If you’re struggling to manage your blood pressure, new research indicates good news could be on the horizon.

A clinical trial found that patients taking an experimental drug called baxdrostat substantially reduced their blood pressure, according to a study published this week in the New England Journal of Medicine. Researchers hope the new medication will be able to treat people with resistant hypertension, a form of high blood pressure that’s associated with increased risk of stroke and heart attacks — and doesn’t respond to medication currently available on the market.

How does baxdrostat work?

It’s estimated 10 million people in the U.S. have resistant high blood pressure, according to the Department of Health and Human Services. People with this condition aren’t helped by existing drugs because their hypertension is caused primarily by a hormone called aldosterone, which regulates how much salt is retained in the body. High levels of sodium causes water retention, which increases your total blood volume and ultimately leads to higher blood pressure.

Scientists have struggled to develop a treatment that directly targets aldosterone because the chemical is so similar to cortisol, an essential hormone, as explained to NBC by Morris Brown, Ph.D., the co-author of the study and a professor of endocrine hypertension at the Queen Mary University of London.
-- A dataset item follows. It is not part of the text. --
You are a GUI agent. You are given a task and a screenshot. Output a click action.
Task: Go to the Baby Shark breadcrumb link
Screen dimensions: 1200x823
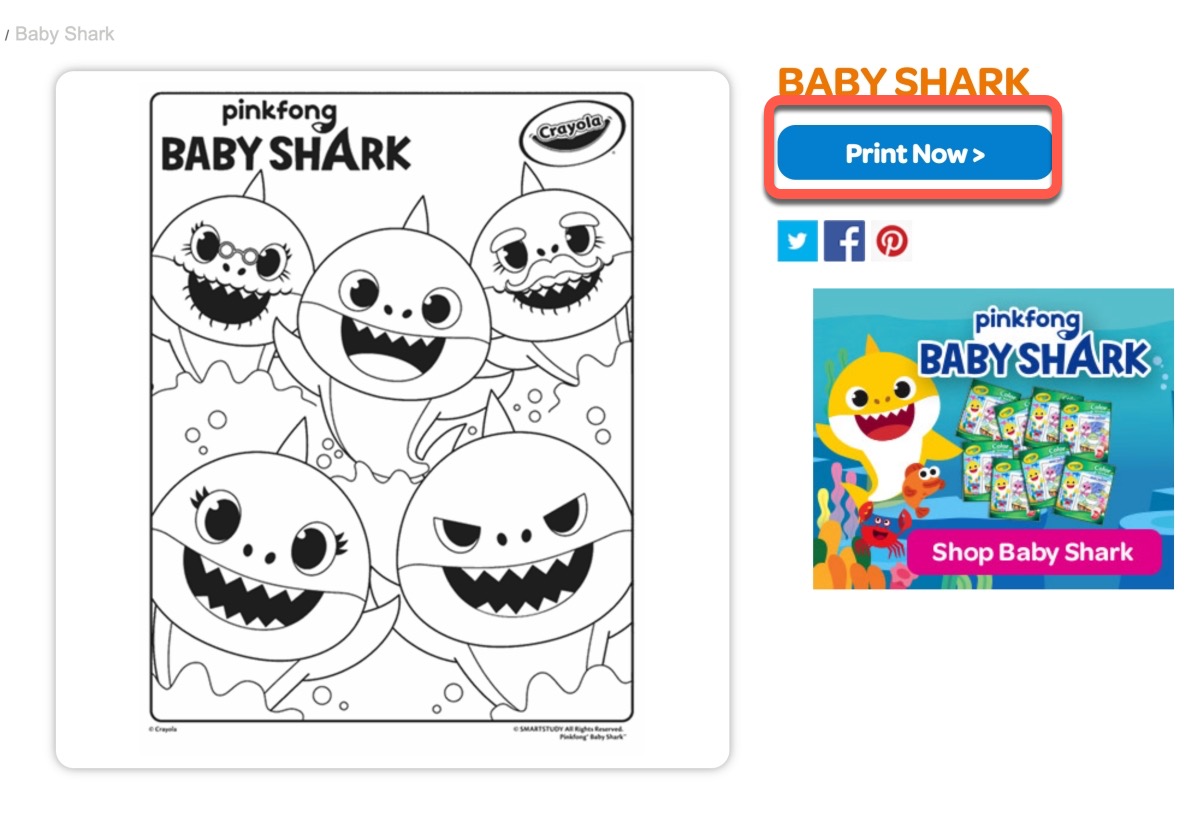click(x=65, y=34)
But baxdrostat gets around that by blocking an enzyme needed to produce aldosterone — effectively lowering the amount of the chemical causing hypertension in these patients.
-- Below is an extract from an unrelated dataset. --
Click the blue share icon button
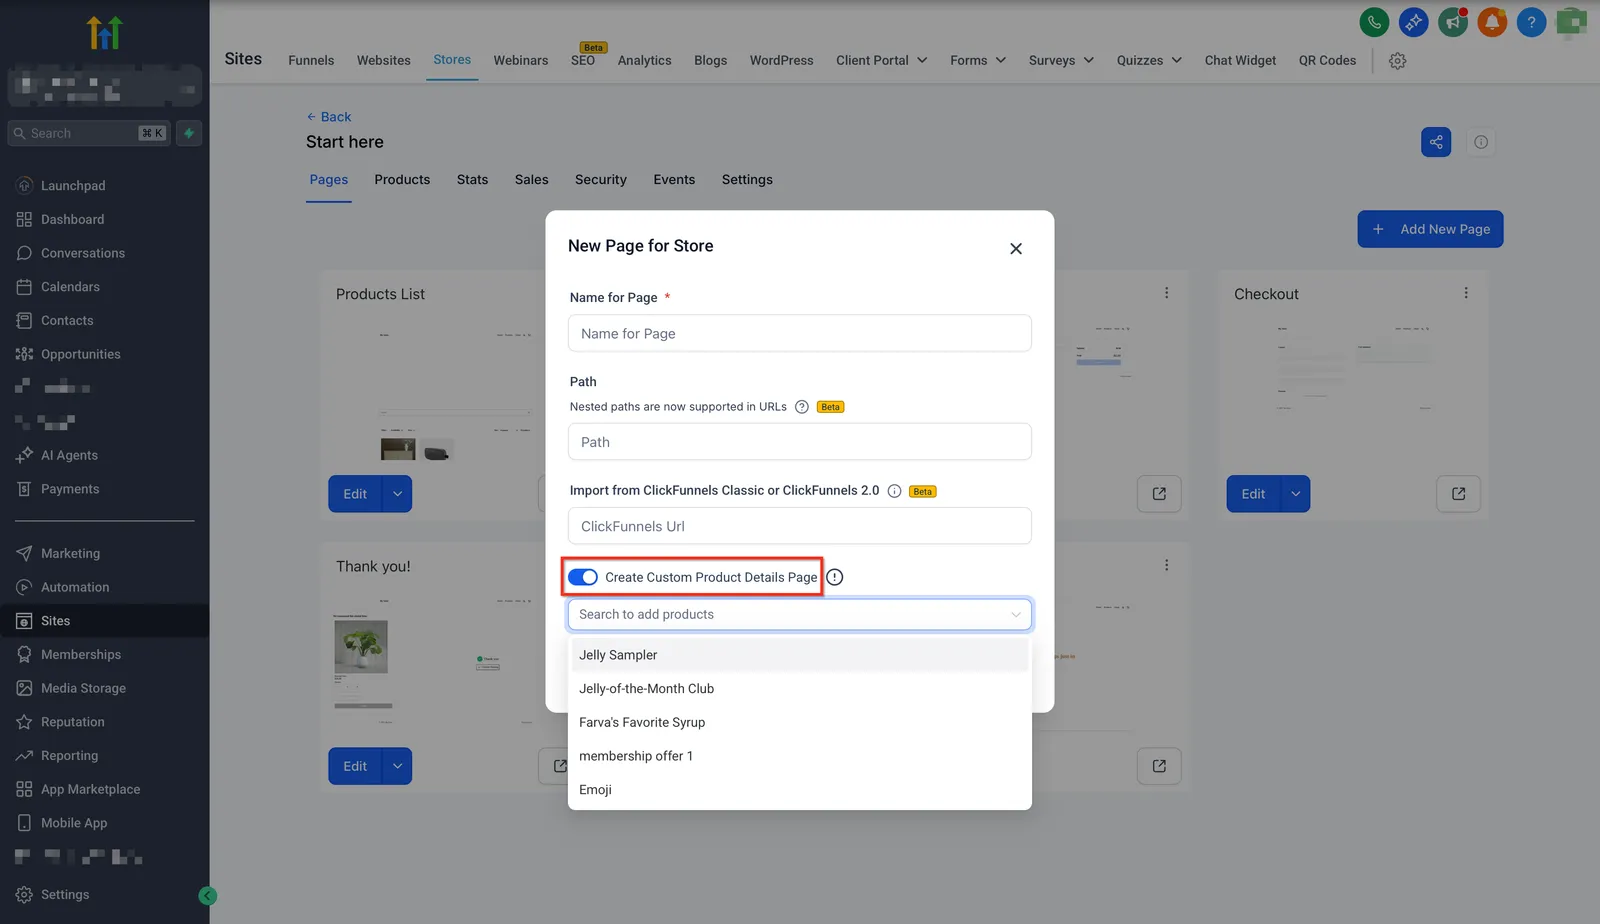Viewport: 1600px width, 924px height. [x=1436, y=142]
What happened in the clinical trial?

More than 270 people in the U.S. were recruited for a phase 2 clinical trial of the drug. To qualify, all patients had to be taking at least three hypertension medications and have blood pressure that measured at or above 130/80 mm Hg. (130/80 is considered high, while less than 120/80 falls in the normal range.) 

Participants received either a placebo or three different dosages of baxdrostat, and they were instructed to take it daily. Those who received the highest dose of the oral medication saw their systolic blood pressure drop by a whopping 20 points. Patients receiving the second strongest form of the drug saw a 17.5-point reduction, and those given the weakest dose saw a 12-point drop. 

The placebo group also lowered their blood pressure by 9.4 points. But Dr. Brown believes that enrolling in the study probably pushed them to be a little better at taking all of their other medications as prescribed, he tells NBC.

There is currently another drug, spironolactone, which similarly lowers aldosterone, but it has some side effects. So far, those taking baxdrostat didn’t seem to have any symptoms, except for dizziness in a few patients and a rise in potassium in two patients.

When will baxdrostat be available?

There’s no guarantee the drug will win FDA approval, but researchers are planning to do a phase 3 clinical trial early next year, which could take 12 to 18 months, Dr. Brown told Prevention.

“Realistically, the earliest this drug could get licensing would be 2024,” he says.